** PAGE EXTRACT follows **


  1. Obama had to move to the middle after his election to "govern". This is a DC Beltway Conventional Wisdom assumed truth. If he only knew at the time the great effort almost every R in DC would expend to prevent him from doing anything productive.

    Howard Fineman:

    Is Hillary Clinton actually moving left, and if so, why?

    The answer is yes, though not on every topic. And the reason is to push young voters' turnout and grassroots organizing enthusiasm as close as possible to the levels that President Barack Obama enjoyed in 2008.

    “After two terms of President Obama, it won’t be easy, but our challenge is to again excite the passion of the youngest voters,” Clinton campaign chairman John Podesta told fellow Georgetown Law Center alums at a luncheon last week.

    Six years of trying to be bipartisan with Repubilcans, to the point of passing "their" health care law that they have vowed to repeal "root and branch" "every blasted word" of the "job killing" "deficit exploding" bill that tried to create an affordable health insurance market for those without good insurance.  

    If Obama hadn't made that glaring miscalculation, the fired up, young, and historic base that elected him in '08 would still be there and we wouldn't be contemplating a Bennet vs. Coffman race next year.

** End of PAGE EXTRACT **

== PROBLEM A ==
Reproduce word for word the portion of the political commentary on Obama and Hillary Clinton that begins with "1. Obama had" and ends with "luncheon last week.".
== PROBLEM B ==
Write the next part of the political commentary on Obama and Hillary Clinton, picking up after its final sentence.

** STORED DATA follows **

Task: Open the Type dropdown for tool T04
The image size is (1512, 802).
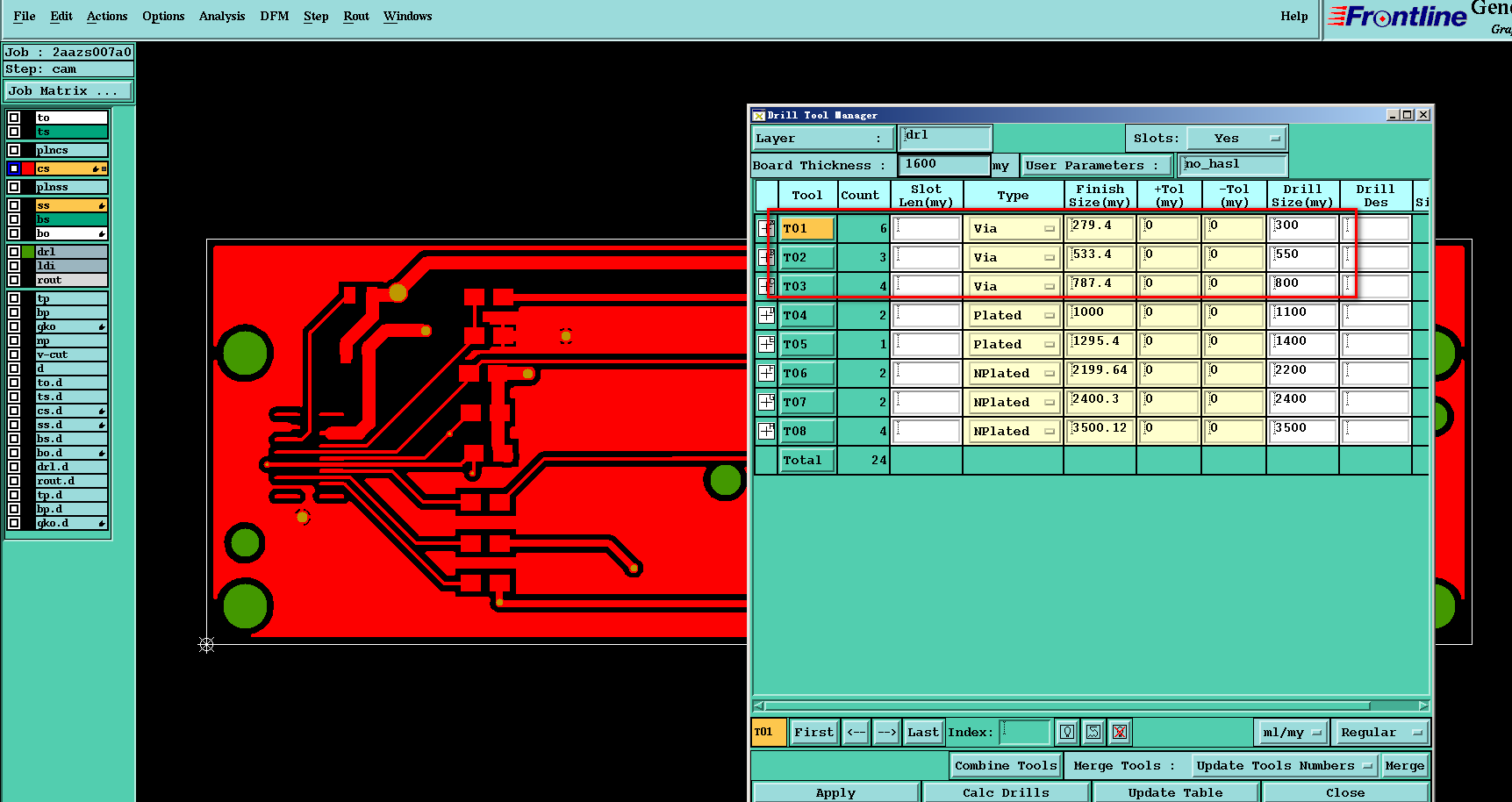Action: coord(1014,315)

** End of STORED DATA **

== REPLY A ==
1. Obama had to move to the middle after his election to "govern". This is a DC Beltway Conventional Wisdom assumed truth. If he only knew at the time the great effort almost every R in DC would expend to prevent him from doing anything productive.

    Howard Fineman:

    Is Hillary Clinton actually moving left, and if so, why?

    The answer is yes, though not on every topic. And the reason is to push young voters' turnout and grassroots organizing enthusiasm as close as possible to the levels that President Barack Obama enjoyed in 2008.

    “After two terms of President Obama, it won’t be easy, but our challenge is to again excite the passion of the youngest voters,” Clinton campaign chairman John Podesta told fellow Georgetown Law Center alums at a luncheon last week.

== REPLY B ==
    And while we know what the Republican candidate will look like, there’s still time for the Democratic one to expunge those nasty corporate instincts:

    Vermont Senator Bernie Sanders keeps bending the rules of Senate service and presidential campaigning by offering up proposals that imagine America as the fair, functional, and prosperous country it could be. Instead of playing politics within the narrow lines prescribed by the partisans and pundits who police the political process in America, the recently announced contender for the Democratic presidential nomination is going big—this week with a plan to provide tuition-free higher education for students at four-year colleges and universities in the United States.

    “We live in a highly competitive global economy and, if our economy is to be strong, we need the best-educated work force in the world,” says Sanders. “That will not happen if, every year, hundreds of thousands of bright young people cannot afford to go to college, and if millions more leave school deeply in debt.” […]

    According to the Republicans who are running Congress—and running for president—there’s just no money for free higher education. Or for other useful initiatives. In an age of austerity, as defined by House Rules Committee chairman Paul Ryan and his minions, we are told that all Americans have to look forward to are more cuts, more privatization, wage stagnation, and staggering income inequality.
    Ryan and his ideological amen corner moan that there’s just no money for programs that might educate and employ and care for Americans.

    Of course, there is money: trillions of dollars that can be freed up, at the drop of a hat (or a stock market), to bail out banks and fund wars. But Republicans like Ryan and the contenders for his party’s 2016 presidential nomination claim the country is damn-near broke—with just enough money left for one more tax cuts for one more billionaire campaign donor. And, too frequently, America’s “fair and balanced” media and compromised and compromising Democratic Partygo alongwith the fantasy.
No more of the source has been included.